● **Passage provided**
-.-.-

It returns the average of a and b , rounded down. So, if a is 5 and b is 8, then the result is 6.

ETA: This method is busted if a and b add up to a negative number, like if both are negative, or if integer overflow occurs.

The >> 1 is a particularly hack-y way of dividing by 2, because it bit-shifts to the right by 1. – Ross Light Sep 23, 2010 at 16:28 @Quartz: Some people do it as a micro-optimisation because they think the compiler can't handle /2 properly. I, of course, disagree. – C. K. Young Sep 23, 2010 at 16:30 Not correct in general case. Since a + b can be negative, the behavior of >> is implementation-defined. – AnT stands with Russia Sep 23, 2010 at 16:31 I always disagree with the optimization with some tricky code. 20% of your code will use almost 80% performance of your systems. It must be the place to be optimized, not these things :) – coolkid Sep 23, 2010 at 16:39

Note, that there can't be any meaningful explanation of what your code means until you explain what a and b are.

Even if a and b are of built-in type, beware of the incorrect answers unconditionally claiming that built-in right shift is equivalent to division by 2. The equivalence only holds for non-negative values. The behavior of the >> operator for negative values is implementation-defined.

In other words, without extra information, the only thing that can be said is that the code calculates the "sum" a + b and "shifts" it right by 1 bit. I used quotes in the last sentence because in case of overloaded operators + and >> there's no way to predict what they are doing.

-.-.-

● **Task to carry out**
Type out the discussion of the right-shift averaging code word for word, from "Note, that there" up to and including "they are doing.".

● **Material**
-.-.-

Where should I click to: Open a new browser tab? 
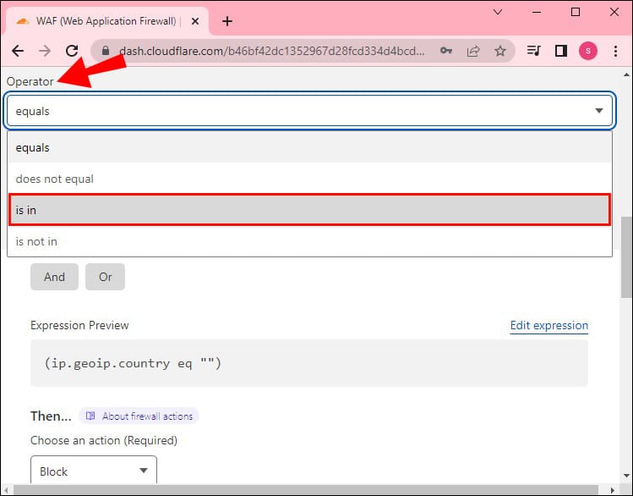tap(226, 21)
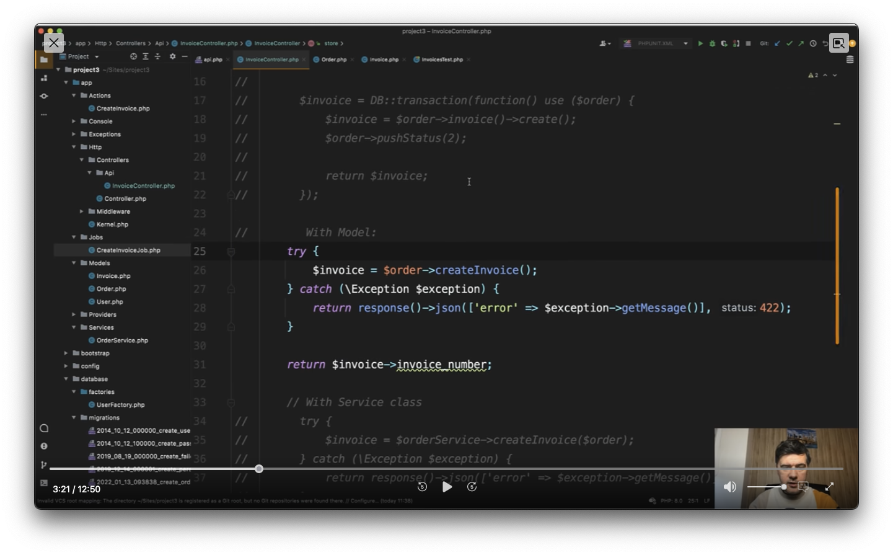
Task: Play the video
Action: click(447, 487)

-.-.-

● **Finished exercise**
Note, that there can't be any meaningful explanation of what your code means until you explain what a and b are.

Even if a and b are of built-in type, beware of the incorrect answers unconditionally claiming that built-in right shift is equivalent to division by 2. The equivalence only holds for non-negative values. The behavior of the >> operator for negative values is implementation-defined.

In other words, without extra information, the only thing that can be said is that the code calculates the "sum" a + b and "shifts" it right by 1 bit. I used quotes in the last sentence because in case of overloaded operators + and >> there's no way to predict what they are doing.